Québec Día 3

El día anterior, que vimos al Château Frontenac tan lindo y tan único, decidimos averiguar si se lo podía visitar ya que Rod nos había dicho que hacían tours guíados por el interior del hotel.

Nos dijeron que en octubre último se habían suspendido, que ya no se hacen más. Nos adentramos un poco más y vimos que los domingos ofrecían brunch en el restaurant del hotel, Le Champlain.
Los llamamos a los chicos y a la mañana siguiente fuimos a disfrutar del menú y del lugar.

Los cuatro!

El restaurant es muy señorial y muy marrón y dorado. Me recordó a ese estilo americano de principios del siglo pasado, donde los espacios eran por demás amplios.

Nos sentamos a la mesa que habíamos reservado previamente y nos dijeron que para servirnos del buffet teníamos que ir a otro sector pasando por un pasillo y allí es donde encontrabas para comer lo que quisieras cuantas veces quieras.

Dos mesas dulces, una para niños y otras para grandes y parte del buffet.

La comida era muy rica, bien hecha y había mucha variedad. Si te servís porciones pequeñas de cada cosa, la verdad es que podés degustar de casi todo y no caer desmayado!

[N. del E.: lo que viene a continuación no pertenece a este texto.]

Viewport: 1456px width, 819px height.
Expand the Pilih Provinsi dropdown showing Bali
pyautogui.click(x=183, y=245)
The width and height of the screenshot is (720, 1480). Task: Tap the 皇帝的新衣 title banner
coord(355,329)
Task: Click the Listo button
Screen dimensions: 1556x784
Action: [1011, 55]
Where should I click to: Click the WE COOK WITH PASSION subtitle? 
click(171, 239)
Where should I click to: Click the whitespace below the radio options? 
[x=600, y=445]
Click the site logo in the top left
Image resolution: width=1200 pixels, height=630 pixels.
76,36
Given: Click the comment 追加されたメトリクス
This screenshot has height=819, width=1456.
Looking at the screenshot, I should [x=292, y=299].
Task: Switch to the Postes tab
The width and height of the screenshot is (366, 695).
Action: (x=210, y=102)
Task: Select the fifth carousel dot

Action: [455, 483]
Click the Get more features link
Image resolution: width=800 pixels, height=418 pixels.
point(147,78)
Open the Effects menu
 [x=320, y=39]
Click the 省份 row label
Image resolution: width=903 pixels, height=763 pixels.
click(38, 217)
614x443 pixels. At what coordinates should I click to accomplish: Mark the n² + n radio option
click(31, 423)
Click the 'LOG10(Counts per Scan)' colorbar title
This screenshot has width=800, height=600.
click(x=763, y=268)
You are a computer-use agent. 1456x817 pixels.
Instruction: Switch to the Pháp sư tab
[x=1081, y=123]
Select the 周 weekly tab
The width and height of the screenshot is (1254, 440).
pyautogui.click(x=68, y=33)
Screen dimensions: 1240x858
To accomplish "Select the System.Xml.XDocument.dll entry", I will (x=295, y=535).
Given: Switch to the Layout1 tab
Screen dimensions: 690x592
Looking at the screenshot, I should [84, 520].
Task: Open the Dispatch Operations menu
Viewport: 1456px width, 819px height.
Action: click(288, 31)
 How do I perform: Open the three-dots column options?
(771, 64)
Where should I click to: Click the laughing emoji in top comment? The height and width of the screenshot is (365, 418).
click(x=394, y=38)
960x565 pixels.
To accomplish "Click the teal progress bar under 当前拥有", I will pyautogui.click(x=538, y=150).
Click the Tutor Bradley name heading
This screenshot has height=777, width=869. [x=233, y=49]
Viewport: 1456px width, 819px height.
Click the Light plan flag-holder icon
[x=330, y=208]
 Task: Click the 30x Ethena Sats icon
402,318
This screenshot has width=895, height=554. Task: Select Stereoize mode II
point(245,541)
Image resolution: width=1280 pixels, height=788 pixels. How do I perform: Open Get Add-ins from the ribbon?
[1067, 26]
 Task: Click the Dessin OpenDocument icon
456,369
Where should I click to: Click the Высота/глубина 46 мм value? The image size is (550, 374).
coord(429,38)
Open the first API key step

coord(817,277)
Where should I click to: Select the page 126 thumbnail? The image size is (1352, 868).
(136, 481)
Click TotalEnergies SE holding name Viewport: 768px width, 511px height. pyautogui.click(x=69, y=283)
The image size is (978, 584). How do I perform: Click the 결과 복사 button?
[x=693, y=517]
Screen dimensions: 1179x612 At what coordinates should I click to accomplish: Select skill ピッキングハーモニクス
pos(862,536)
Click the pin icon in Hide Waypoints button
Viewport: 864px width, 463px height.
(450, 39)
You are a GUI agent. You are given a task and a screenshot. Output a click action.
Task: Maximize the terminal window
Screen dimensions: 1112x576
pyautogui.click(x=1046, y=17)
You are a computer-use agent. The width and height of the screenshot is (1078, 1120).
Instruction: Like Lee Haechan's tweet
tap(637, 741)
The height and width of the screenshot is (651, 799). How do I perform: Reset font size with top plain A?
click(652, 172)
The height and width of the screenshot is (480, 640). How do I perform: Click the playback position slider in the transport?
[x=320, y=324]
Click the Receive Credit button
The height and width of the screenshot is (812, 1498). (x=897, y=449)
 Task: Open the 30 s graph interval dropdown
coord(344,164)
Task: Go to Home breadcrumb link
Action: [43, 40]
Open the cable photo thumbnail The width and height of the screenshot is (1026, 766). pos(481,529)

Al finalizar el brunch, caminamos por el lobby del hotel, sacando fotos de diferentes rincones.

El salón donde estaba el buffet y diferentes rincones del restaurant.

La entrada, el lobby, una araña y subidos a la escalera.

Luego de volver cada uno a su casa para cambiarse, volvimos a encontrarnos para hacer una excursión a la Île d’Orléans.

Se trata de una isla que se la conoce como “The Garden of Québec” o “El Jardín de Québec”, ya que su suelo es muy fértil y la producción de frutos y vegetales es cuantiosa. También hay tambos y se produce sidra de forma artesanal.

Chloé nos contó que también uno puede adentrarse a diferentes campos y recolectar frutos y luego se lo compra al peso.

Habrá sido el calor o el estar cansados, pero la recorrimos en auto mayormente aunque bajamos un rato.

Subimos a un mirador y pudimos sacar algunas fotos.

El mirador.

Casitas y campo.

Chloé prefirió quedarse remoloneando abajo!

Se pueden ver muchas casas muy bonitas, ideales para sentirse Laura Ingalls!

Después de conocer la isla, volvimos a cruzar el río por el puente que habíamos tomado antes, largo y finito y llegamos a las Montmorency Falls, una especie de mini catarata.

Mini de tamaño por lo ancho pero de alto y caudal es bastante importante. Mide 84 metros de alto y curiosamente, son 30 metros más alta que las Cataratas del Niágara y en invierno el agua se congela y la gente puede escalarla.

 Montmorency Falls.

Rod y Chloé nos dejaron a la entrada y nos tomamos un cablecarril.

El cablecarril.

Cuando llegamos arriba, los chicos ya nos estaban esperando y fuimos por un puente desde donde se tenía una vista espectacular de la catarata.

 Sí, estamos ahí arriba!

Este tercer día fue de más contacto con la naturaleza y la pasamos muy bien… a pesar del calor!